--- EXERCISE DETAILS ---
The listing below should be written out word for word, with its pictures removed.

=== Section Start ===

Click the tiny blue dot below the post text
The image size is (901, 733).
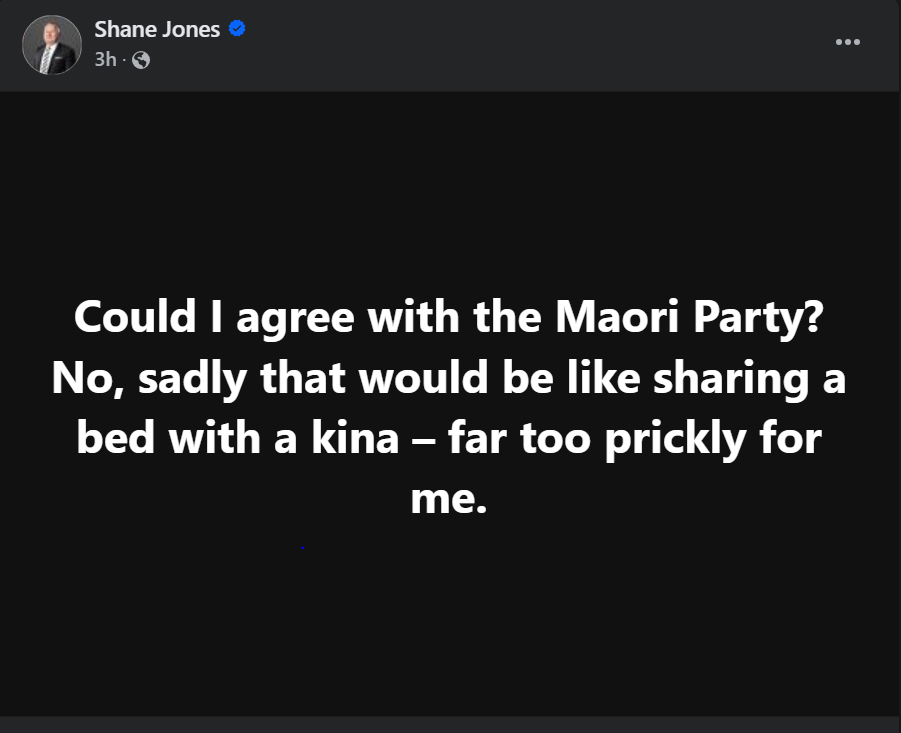pos(302,547)
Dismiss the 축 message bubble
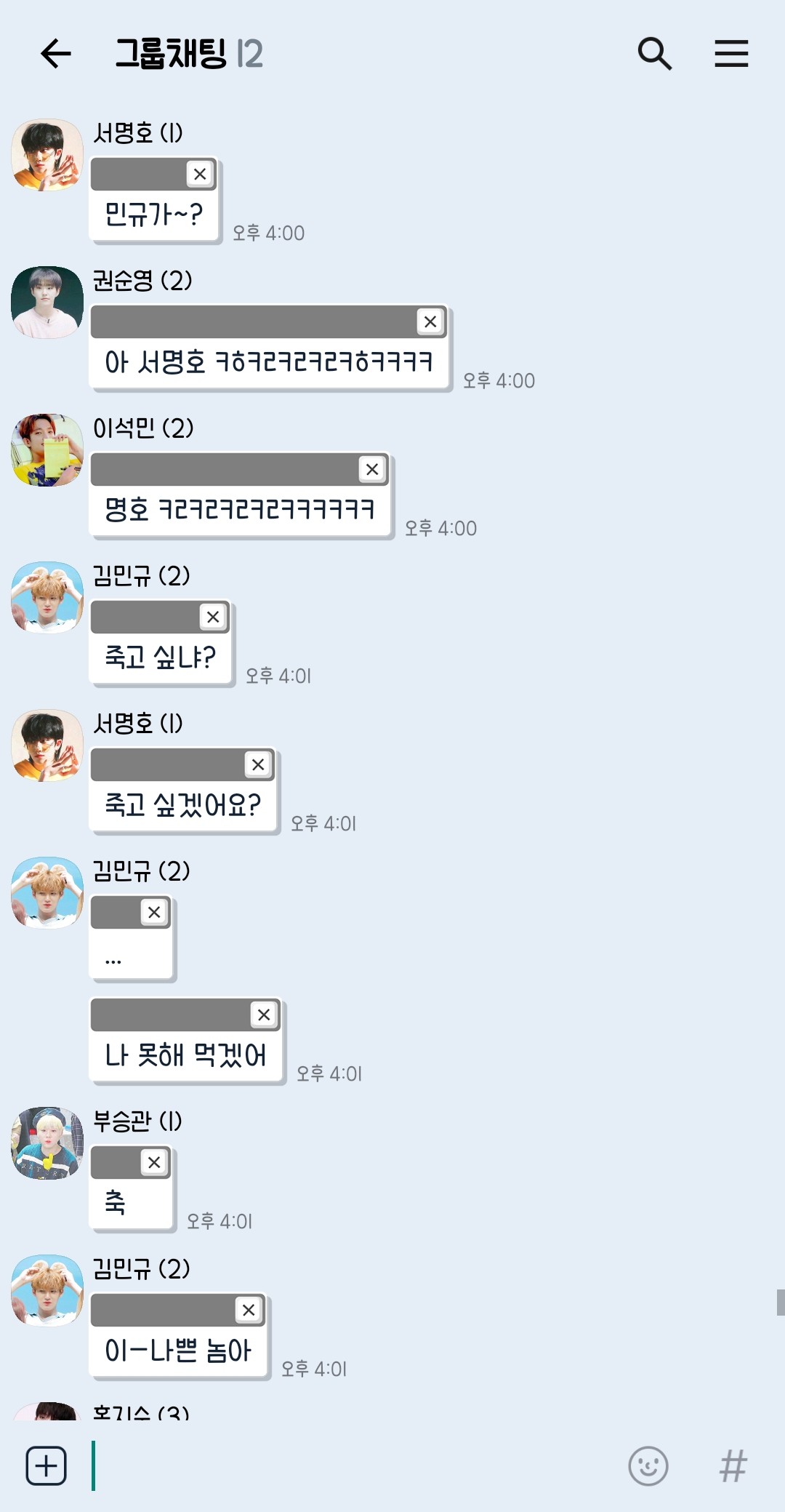785x1512 pixels. tap(154, 1162)
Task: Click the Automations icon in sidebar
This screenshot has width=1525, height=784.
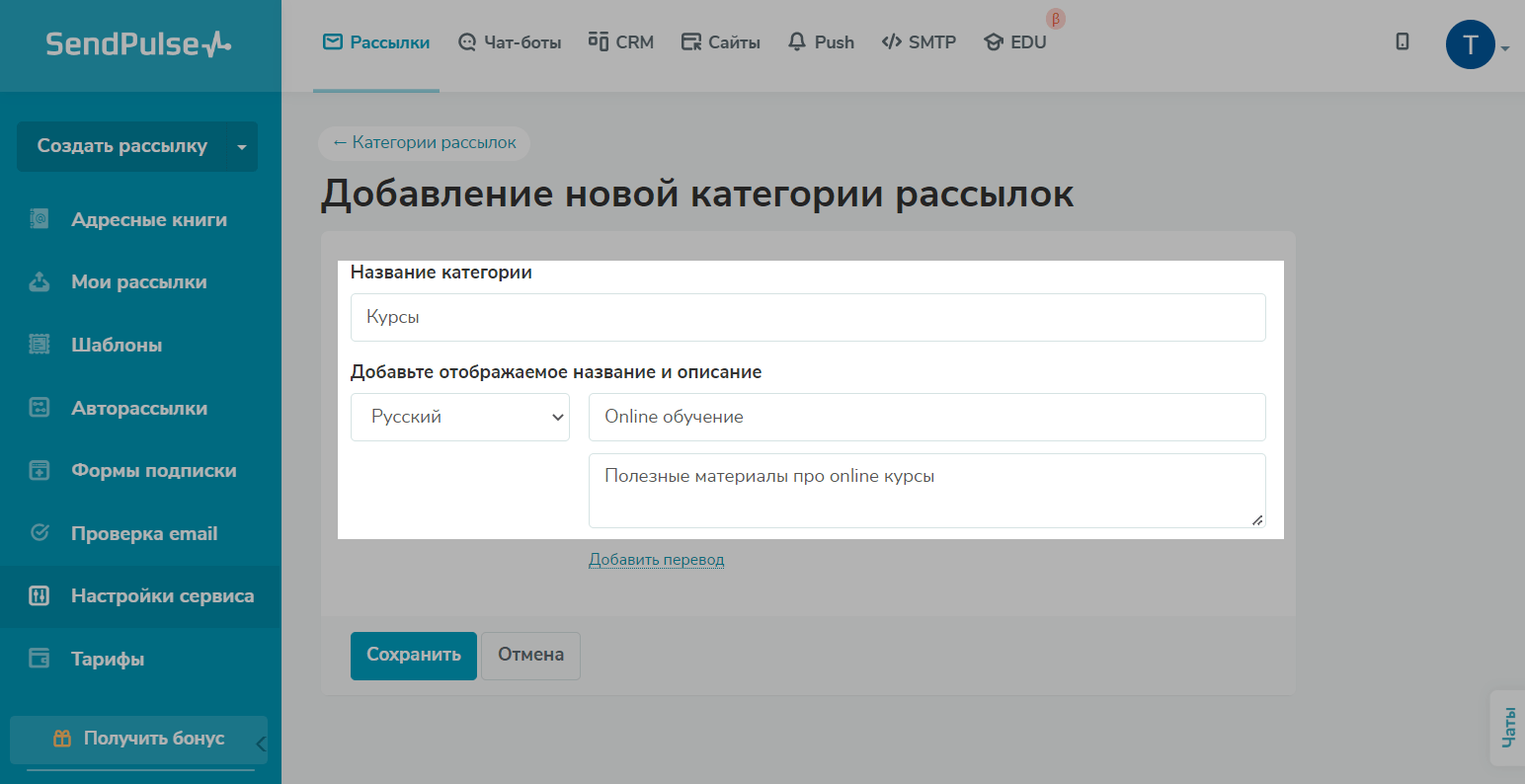Action: 40,408
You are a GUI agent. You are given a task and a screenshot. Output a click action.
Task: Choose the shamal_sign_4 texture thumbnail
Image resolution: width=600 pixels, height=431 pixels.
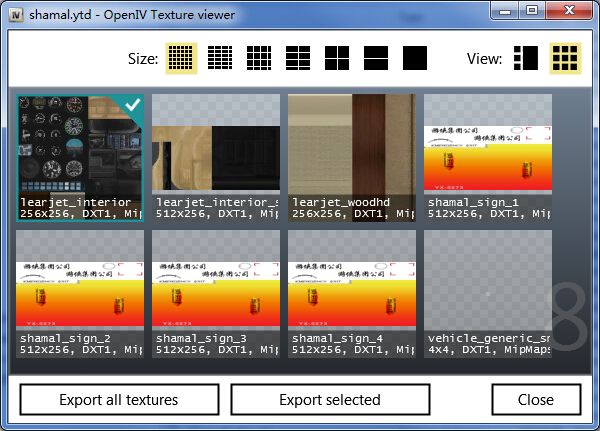[x=352, y=293]
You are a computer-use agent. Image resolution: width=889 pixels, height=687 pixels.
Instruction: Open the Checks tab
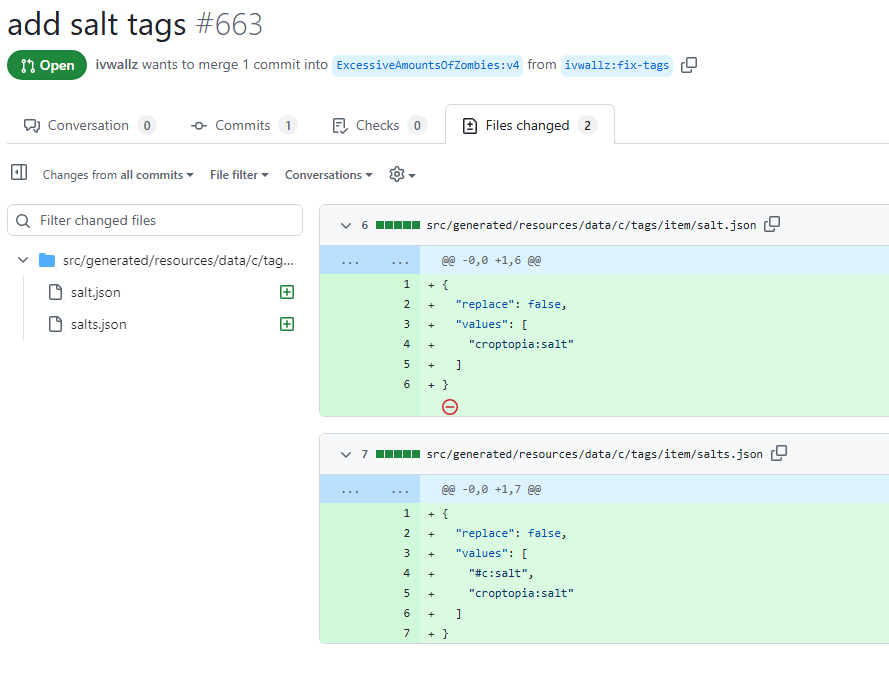[377, 125]
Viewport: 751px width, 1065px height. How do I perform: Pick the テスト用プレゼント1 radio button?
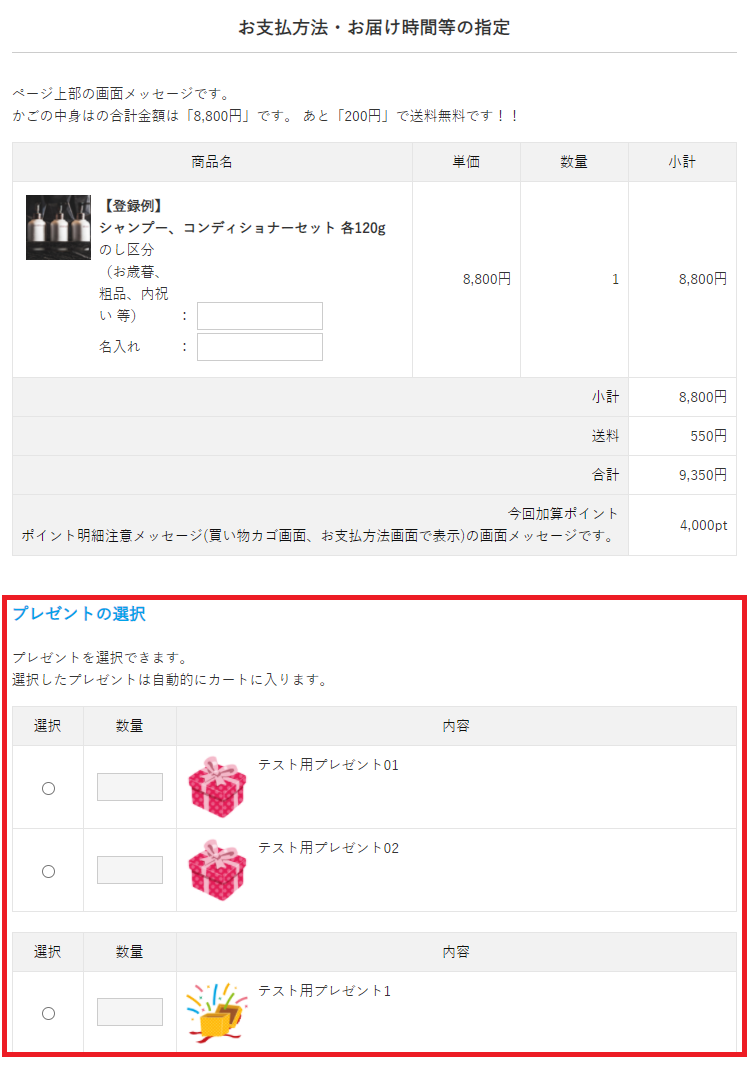[48, 1013]
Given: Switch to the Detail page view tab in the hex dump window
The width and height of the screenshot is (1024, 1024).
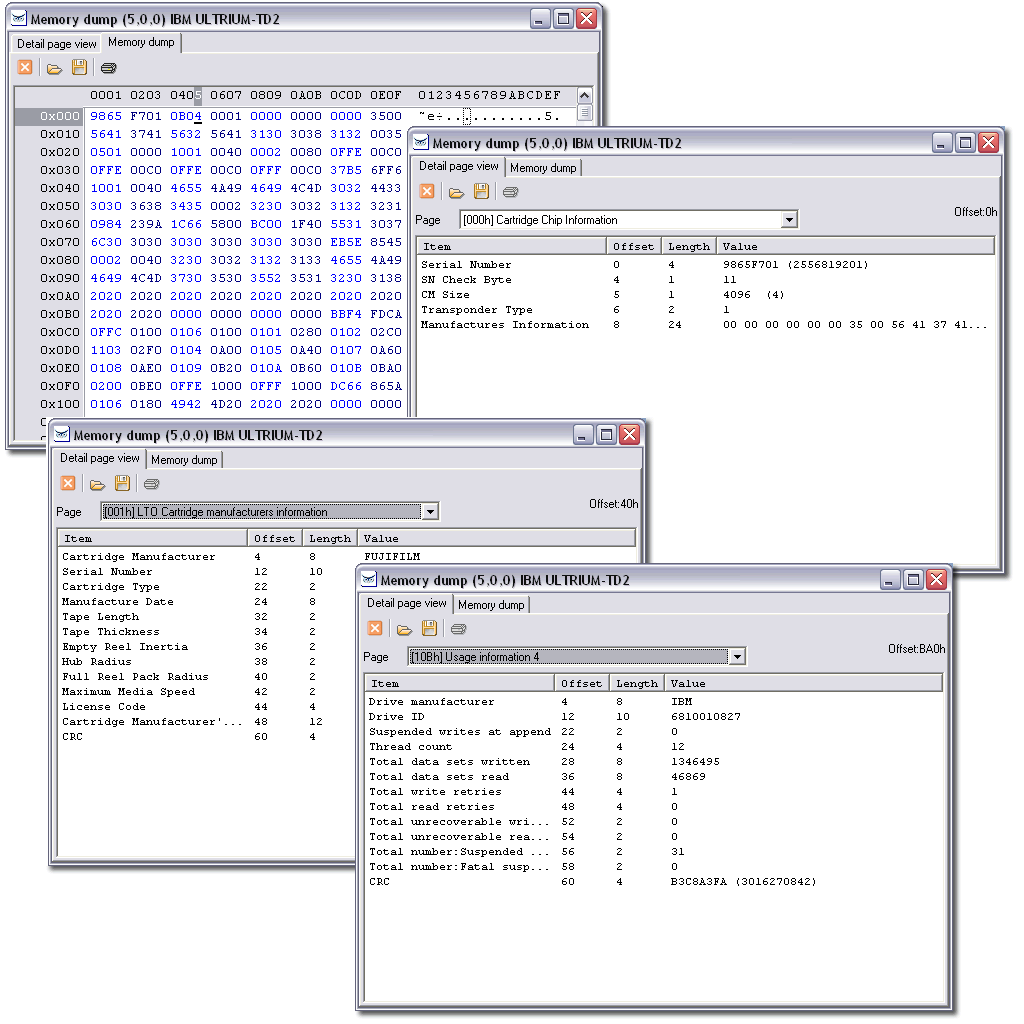Looking at the screenshot, I should click(x=57, y=44).
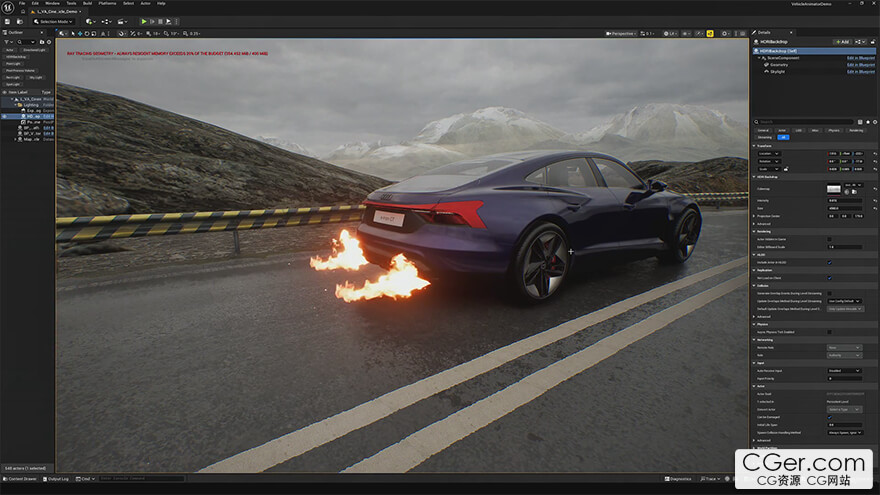Open the Perspective view mode dropdown
The width and height of the screenshot is (880, 495).
[x=621, y=34]
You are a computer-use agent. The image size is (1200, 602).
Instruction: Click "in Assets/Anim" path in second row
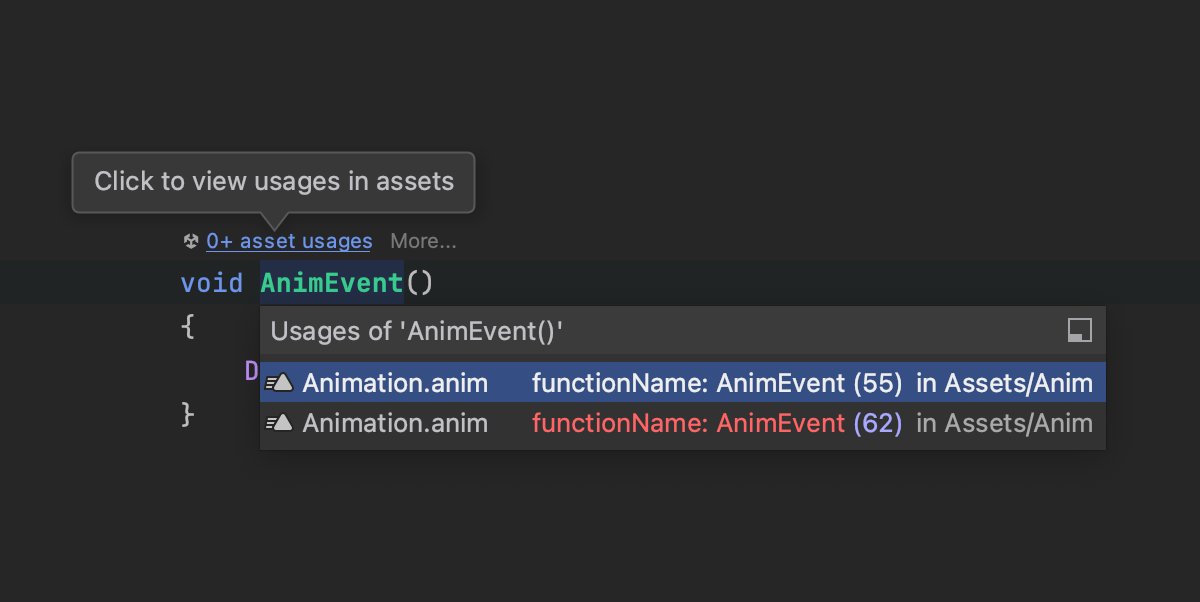pos(1004,423)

=== Section End ===

--- EXERCISE ANSWER ---
Click the tiny blue dot below the post text
The image size is (901, 733).
pos(302,547)
Dismiss the 축 message bubble
785x1512 pixels. tap(154, 1162)
Task: Click the Automations icon in sidebar
This screenshot has width=1525, height=784.
Action: 40,408
You are a GUI agent. You are given a task and a screenshot. Output a click action.
Task: Choose the shamal_sign_4 texture thumbnail
Image resolution: width=600 pixels, height=431 pixels.
[x=352, y=293]
You are a computer-use agent. Image resolution: width=889 pixels, height=687 pixels.
Instruction: Open the Checks tab
[377, 125]
Viewport: 751px width, 1065px height. How do I perform: Pick the テスト用プレゼント1 radio button?
[48, 1013]
Given: Switch to the Detail page view tab in the hex dump window
The width and height of the screenshot is (1024, 1024).
Looking at the screenshot, I should click(x=57, y=44).
Open the Perspective view mode dropdown
The width and height of the screenshot is (880, 495).
[x=621, y=34]
You are a computer-use agent. The image size is (1200, 602).
Instruction: Click "in Assets/Anim" path in second row
pos(1004,423)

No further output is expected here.